Spiritual symptoms, big or small, do happen in most cases, but they go unheeded, with the result that (spiritual) progress is arrested. The seeker should take note of every reaction. Until some manifestations follow initiation (as for example, a thrill of joy, shivering of the body, the hairs standing on end, occasional changes in tone of voice or expression of the eye), it is to be concluded that the Mantra has not been instilled with life, that, in other words, the kundalini has not been awakened. In that case, resort should be to the Guru and proper steps taken so that the Mantra may be activated. It is the chosen deity who comes as Guru and resides as the Mantra. When the Mantra attains fulfilment, it dis­solves in the deity.

Mantra siddhya devatayam vidhaya manaso layam

Triputi nashato yogi samadhimadhigachchati

Mano Mantrasttha devo jayate prathamam prithak

Tatah parasparam tattaj-jnane leenam prajayate.

Dhyeya dhyatri dhyanarupa triputi valayo bhavet

Imam avastham samprapya Sadhakesu prajayate.

Romodgamah stabdhata cha tathanandashroo varshanam

Kramena cha mano leene Samadhih kila jayate.

Samadhina bhavatyashu krita kritya hi Sadhikah

Mahabhavop labdhar hi Mantra yogentimam phalam.
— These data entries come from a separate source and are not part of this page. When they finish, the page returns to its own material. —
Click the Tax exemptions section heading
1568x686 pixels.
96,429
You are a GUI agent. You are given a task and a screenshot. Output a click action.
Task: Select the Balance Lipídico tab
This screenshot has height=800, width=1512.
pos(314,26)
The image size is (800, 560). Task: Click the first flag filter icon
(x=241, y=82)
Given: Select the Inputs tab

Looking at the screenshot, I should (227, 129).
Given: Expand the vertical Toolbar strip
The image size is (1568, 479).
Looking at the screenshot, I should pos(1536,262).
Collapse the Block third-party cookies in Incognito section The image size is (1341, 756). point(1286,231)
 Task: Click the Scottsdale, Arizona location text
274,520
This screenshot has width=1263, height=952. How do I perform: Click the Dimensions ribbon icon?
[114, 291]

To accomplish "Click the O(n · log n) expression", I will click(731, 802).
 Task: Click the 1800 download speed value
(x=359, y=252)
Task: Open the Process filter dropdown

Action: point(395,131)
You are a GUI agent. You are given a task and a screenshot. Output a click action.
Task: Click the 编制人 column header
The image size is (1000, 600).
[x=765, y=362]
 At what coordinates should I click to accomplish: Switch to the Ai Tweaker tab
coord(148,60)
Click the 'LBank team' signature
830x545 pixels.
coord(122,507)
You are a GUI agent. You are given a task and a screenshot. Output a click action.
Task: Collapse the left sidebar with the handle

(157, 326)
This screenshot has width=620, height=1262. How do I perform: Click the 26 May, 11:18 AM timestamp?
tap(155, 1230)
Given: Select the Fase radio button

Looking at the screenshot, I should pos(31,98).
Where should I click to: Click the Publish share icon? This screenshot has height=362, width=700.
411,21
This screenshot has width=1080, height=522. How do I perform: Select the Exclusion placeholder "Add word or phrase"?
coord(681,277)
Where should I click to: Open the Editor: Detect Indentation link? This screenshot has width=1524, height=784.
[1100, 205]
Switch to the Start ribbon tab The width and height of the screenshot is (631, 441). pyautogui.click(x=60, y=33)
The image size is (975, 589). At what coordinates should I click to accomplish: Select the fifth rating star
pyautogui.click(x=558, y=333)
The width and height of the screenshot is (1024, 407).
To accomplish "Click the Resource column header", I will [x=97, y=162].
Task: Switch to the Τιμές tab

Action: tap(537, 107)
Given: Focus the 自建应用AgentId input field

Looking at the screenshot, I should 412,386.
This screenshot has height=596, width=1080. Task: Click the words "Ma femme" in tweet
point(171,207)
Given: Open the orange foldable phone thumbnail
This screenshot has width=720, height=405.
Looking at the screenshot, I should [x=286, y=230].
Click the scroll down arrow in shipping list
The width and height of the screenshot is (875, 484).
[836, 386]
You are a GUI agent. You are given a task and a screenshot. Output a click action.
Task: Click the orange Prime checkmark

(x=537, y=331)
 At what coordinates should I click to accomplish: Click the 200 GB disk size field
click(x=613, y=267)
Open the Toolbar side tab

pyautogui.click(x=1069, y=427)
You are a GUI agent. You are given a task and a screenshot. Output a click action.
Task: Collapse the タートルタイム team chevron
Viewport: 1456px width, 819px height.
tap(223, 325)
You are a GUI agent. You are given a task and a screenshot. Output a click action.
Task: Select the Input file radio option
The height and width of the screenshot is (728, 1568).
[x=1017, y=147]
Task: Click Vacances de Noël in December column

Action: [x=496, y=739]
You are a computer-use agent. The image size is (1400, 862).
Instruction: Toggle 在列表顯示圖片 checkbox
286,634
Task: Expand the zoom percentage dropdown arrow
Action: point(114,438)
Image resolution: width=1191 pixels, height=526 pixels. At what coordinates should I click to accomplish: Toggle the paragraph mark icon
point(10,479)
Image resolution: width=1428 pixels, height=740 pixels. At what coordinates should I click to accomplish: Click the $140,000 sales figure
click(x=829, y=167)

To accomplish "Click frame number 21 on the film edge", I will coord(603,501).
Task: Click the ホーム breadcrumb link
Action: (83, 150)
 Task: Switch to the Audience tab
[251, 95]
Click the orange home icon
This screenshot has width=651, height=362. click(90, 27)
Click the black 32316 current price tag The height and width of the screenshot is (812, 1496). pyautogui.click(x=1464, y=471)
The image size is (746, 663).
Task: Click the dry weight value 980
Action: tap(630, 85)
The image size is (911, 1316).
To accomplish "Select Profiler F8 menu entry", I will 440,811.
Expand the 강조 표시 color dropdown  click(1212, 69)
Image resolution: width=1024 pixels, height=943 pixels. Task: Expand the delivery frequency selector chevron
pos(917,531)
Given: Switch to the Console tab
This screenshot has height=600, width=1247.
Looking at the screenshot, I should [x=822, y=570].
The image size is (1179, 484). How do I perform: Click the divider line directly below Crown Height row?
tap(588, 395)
Attaining to the—fulfilment of the Mantra, the yogi dissolves his mind in the deity and, merging distinction of the subject, object and relation between them (or apprehension of object by subject), he achieves samadhi. First comes knowledge of mind, Mantra and the Deity; at last the Mantra swoons into the Deity. The moment this is achieved the three factors of the subject, that meditation and the act of meditating come to be extinguished. Once this stage is reached, sattvika bhavas (e.g., hairs standing on end, shedding of tears in joy etc. etc.) emerge. The seeker arrives very soon at final gratification through Samadhi. The supreme aim of Mantra yoga is the attainment of Mahabhava (grand psychic state), with the awakening of Kundalini, every form of yoga comes to be intimately realised; no branch of it remains unknown. Jai Sitaram.